Issue No. 9, Article 6/May 23, 2008
Nitrogen and Phosphorus for Wheat
This spring continues to be unusually wet and cool. These conditions have caused concern, and rightfully so, for wheat producers. In the last week there have been many reports of stunted growth and entire wheat plants showing pale or yellow leaves. What is causing these symptoms? In hope of finding an answer, many farmers are sending samples to be tested for disease. When the results are negative, the next obvious step is to investigate tissue nutrient content, with nitrogen (N) and phosphorus (P) being the nutrients of interest, for two main reasons: wheat is very sensitive to N and P deficiency, and stunted growth is a typical symptom of P deficiency and yellow chlorotic leaves are typical of N deficiency.

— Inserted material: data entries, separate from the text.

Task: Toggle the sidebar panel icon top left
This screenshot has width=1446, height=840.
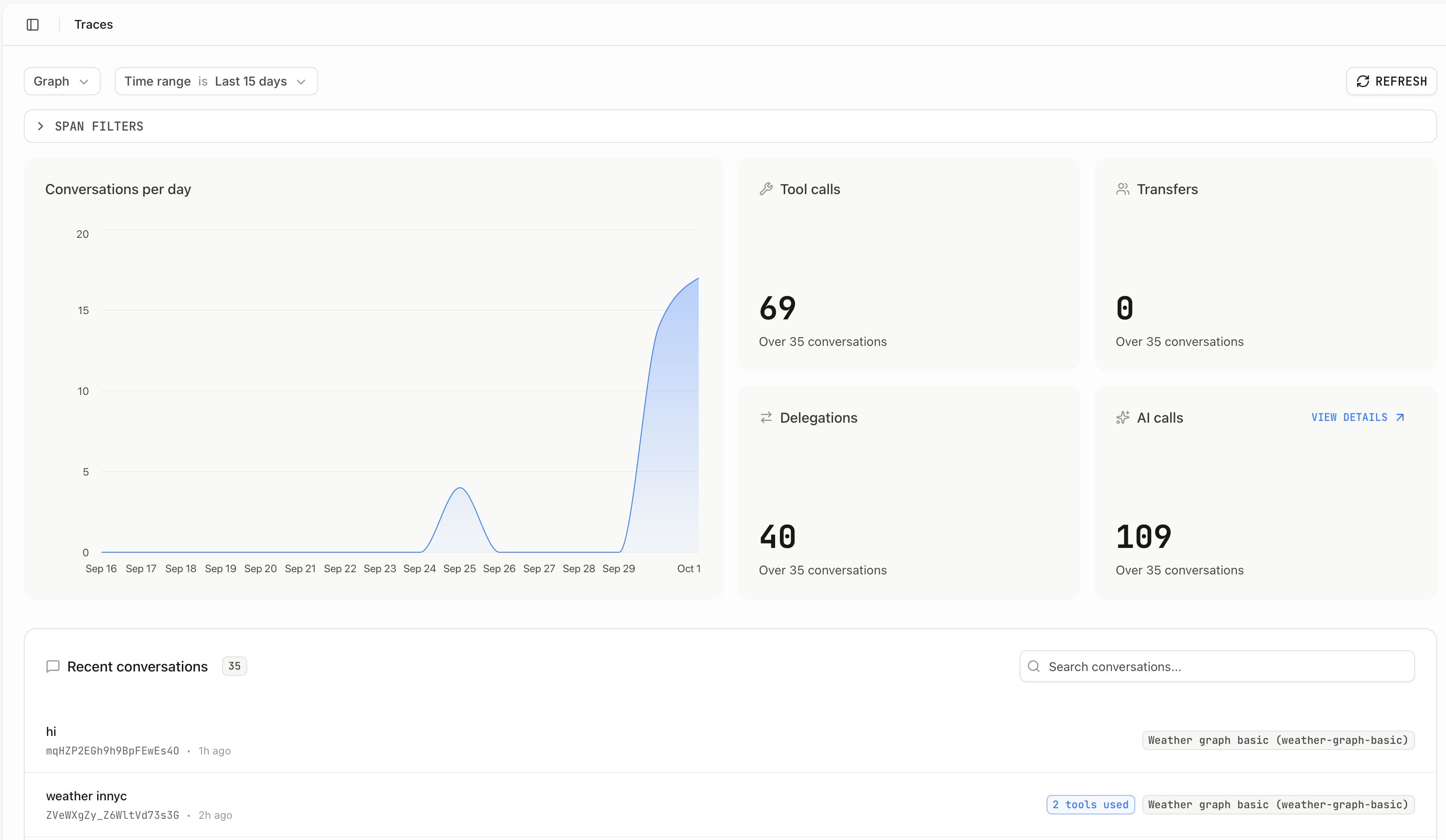Action: (32, 25)
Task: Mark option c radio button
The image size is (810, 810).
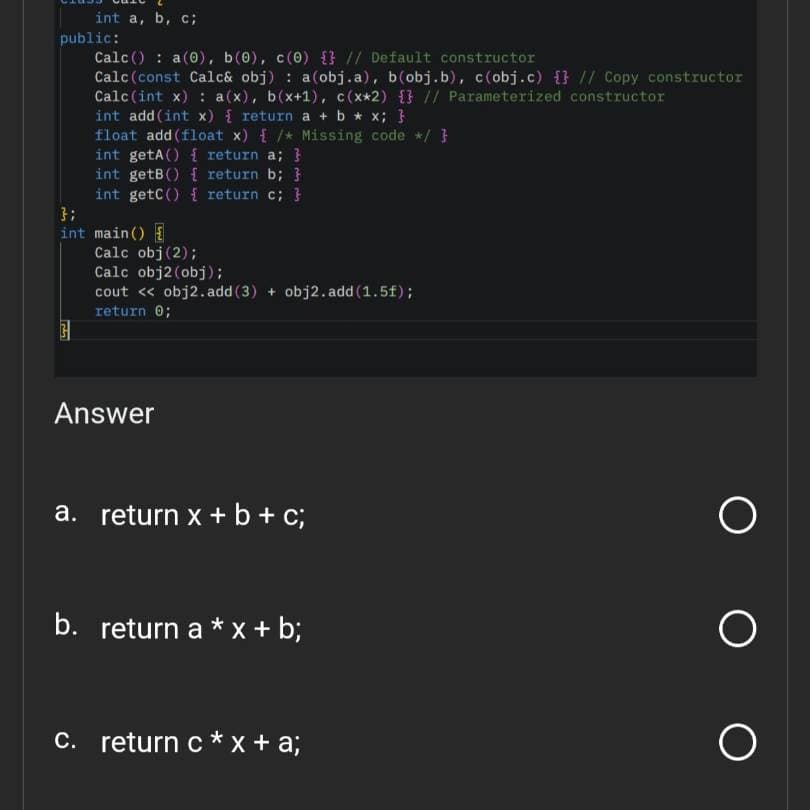Action: click(737, 742)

Although plants are stunted, the suspicion of P deficiency can be dispelled because P deficiencies do not fit the other symptoms being reported. Deficient wheat will tend to show very dark green leaves, and purple tissue will start to develop in the tips of lower leaves, progressing along the leaf margins until the entire leaf blade shows purpling. Nitrogen deficiency, on the other hand, is more difficult to diagnose by visual examination under the weather conditions that have prevailed for most of the spring. However, some N deficiency symptoms should be possible to detect visually. Typically, unless wheat is under severe N deficiency, newer leaves remain green while older leaves tend to be lighter in color and may die. This is because under deficient supply, N is remobilized within the plant to newer tissues. Still, if it is not clear by visual examination whether the symptoms indicate N deficiency, there are two important points to consider before deciding to apply expensive nitrogen.
First, how was the crop fertilized? Typically, a small portion of the total N application (depending on the N-supplying power of the soil between 15 and 30 lb N/acre) is done prior to seeding in the fall along with a full application of P. In the spring, or late winter, the remaining N is top-dressed. Top-dressing is generally most effective when done as close as possible to the time that regrowth begins. Some people prefer to split N applications in the spring. In most years splitting the application does not result in increased seed yield. In wet springs, such as this year, there is greater chance for the split method to be more effective than a single application. However, if most of the N was applied this year at appropriate rates, there is little reason to suspect that the severe yellow symptoms observed in the field are related to N deficiency, the reason being that poor weather conditions are creating a very stressful environment for wheat production this year.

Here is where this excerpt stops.